[Pixel coordinate grounding data]

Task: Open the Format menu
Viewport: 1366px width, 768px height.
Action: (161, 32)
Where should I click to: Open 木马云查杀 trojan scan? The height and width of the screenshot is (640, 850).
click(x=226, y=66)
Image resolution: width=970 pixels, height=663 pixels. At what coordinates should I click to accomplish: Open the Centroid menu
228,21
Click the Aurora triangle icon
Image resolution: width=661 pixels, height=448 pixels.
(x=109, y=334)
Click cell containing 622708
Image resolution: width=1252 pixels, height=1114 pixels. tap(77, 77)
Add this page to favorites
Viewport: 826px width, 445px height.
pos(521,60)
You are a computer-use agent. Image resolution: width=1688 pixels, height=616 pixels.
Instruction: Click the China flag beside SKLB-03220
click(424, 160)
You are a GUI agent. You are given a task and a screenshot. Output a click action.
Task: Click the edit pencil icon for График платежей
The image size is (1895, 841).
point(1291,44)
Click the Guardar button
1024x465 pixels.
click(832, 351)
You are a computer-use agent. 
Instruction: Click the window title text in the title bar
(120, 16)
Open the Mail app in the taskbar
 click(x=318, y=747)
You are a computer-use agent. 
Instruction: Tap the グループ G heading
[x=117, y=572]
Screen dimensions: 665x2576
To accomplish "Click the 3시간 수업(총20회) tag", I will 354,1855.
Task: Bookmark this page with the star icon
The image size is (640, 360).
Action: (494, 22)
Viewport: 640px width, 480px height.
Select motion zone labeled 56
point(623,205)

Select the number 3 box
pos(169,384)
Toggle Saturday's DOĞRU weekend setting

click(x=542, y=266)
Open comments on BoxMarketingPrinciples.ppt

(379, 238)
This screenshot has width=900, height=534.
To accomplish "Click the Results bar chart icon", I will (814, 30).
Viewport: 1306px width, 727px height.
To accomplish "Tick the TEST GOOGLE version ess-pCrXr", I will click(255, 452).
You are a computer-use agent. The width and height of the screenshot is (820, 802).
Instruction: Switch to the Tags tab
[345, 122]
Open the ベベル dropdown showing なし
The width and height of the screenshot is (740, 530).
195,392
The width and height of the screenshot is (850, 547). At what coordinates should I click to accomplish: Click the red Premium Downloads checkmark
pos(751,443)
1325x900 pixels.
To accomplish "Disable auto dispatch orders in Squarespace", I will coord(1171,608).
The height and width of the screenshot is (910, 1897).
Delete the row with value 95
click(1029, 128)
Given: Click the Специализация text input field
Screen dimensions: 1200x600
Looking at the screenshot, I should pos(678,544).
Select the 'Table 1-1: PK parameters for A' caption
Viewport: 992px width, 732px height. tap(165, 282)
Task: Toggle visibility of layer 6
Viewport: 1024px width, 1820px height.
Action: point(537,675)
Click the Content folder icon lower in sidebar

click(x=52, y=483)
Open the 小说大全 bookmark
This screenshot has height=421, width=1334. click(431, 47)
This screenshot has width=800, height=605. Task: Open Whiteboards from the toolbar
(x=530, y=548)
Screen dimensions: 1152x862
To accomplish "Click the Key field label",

• WHAT THE TASK ASKS
All entries must be repeated exactly.

• ANSWER TO THIS EXERCISE
Task: Open the Format menu
Viewport: 1366px width, 768px height.
Action: (161, 32)
Where should I click to: Open 木马云查杀 trojan scan? The height and width of the screenshot is (640, 850).
click(x=226, y=66)
Image resolution: width=970 pixels, height=663 pixels. At what coordinates should I click to accomplish: Open the Centroid menu
228,21
Click the Aurora triangle icon
Image resolution: width=661 pixels, height=448 pixels.
(x=109, y=334)
Click cell containing 622708
Image resolution: width=1252 pixels, height=1114 pixels. tap(77, 77)
Add this page to favorites
Viewport: 826px width, 445px height.
pos(521,60)
You are a computer-use agent. Image resolution: width=1688 pixels, height=616 pixels.
Instruction: Click the China flag beside SKLB-03220
click(424, 160)
You are a GUI agent. You are given a task and a screenshot. Output a click action.
Task: Click the edit pencil icon for График платежей
The image size is (1895, 841).
point(1291,44)
Click the Guardar button
1024x465 pixels.
click(832, 351)
You are a computer-use agent. 
Instruction: Click the window title text in the title bar
(120, 16)
Open the Mail app in the taskbar
 click(x=318, y=747)
You are a computer-use agent. 
Instruction: Tap the グループ G heading
[x=117, y=572]
Screen dimensions: 665x2576
To accomplish "Click the 3시간 수업(총20회) tag", I will 354,1855.
Task: Bookmark this page with the star icon
The image size is (640, 360).
Action: (494, 22)
Viewport: 640px width, 480px height.
Select motion zone labeled 56
point(623,205)

Select the number 3 box
pos(169,384)
Toggle Saturday's DOĞRU weekend setting

click(x=542, y=266)
Open comments on BoxMarketingPrinciples.ppt

(379, 238)
This screenshot has width=900, height=534.
To accomplish "Click the Results bar chart icon", I will (814, 30).
Viewport: 1306px width, 727px height.
To accomplish "Tick the TEST GOOGLE version ess-pCrXr", I will click(255, 452).
You are a computer-use agent. The width and height of the screenshot is (820, 802).
Instruction: Switch to the Tags tab
[345, 122]
Open the ベベル dropdown showing なし
The width and height of the screenshot is (740, 530).
195,392
The width and height of the screenshot is (850, 547). At what coordinates should I click to accomplish: Click the red Premium Downloads checkmark
pos(751,443)
1325x900 pixels.
To accomplish "Disable auto dispatch orders in Squarespace", I will coord(1171,608).
The height and width of the screenshot is (910, 1897).
Delete the row with value 95
click(1029, 128)
Given: Click the Специализация text input field
Screen dimensions: 1200x600
Looking at the screenshot, I should pos(678,544).
Select the 'Table 1-1: PK parameters for A' caption
Viewport: 992px width, 732px height. tap(165, 282)
Task: Toggle visibility of layer 6
Viewport: 1024px width, 1820px height.
Action: point(537,675)
Click the Content folder icon lower in sidebar

click(x=52, y=483)
Open the 小说大全 bookmark
This screenshot has height=421, width=1334. click(431, 47)
This screenshot has width=800, height=605. Task: Open Whiteboards from the toolbar
(x=530, y=548)
Screen dimensions: 1152x862
To accomplish "Click the Key field label",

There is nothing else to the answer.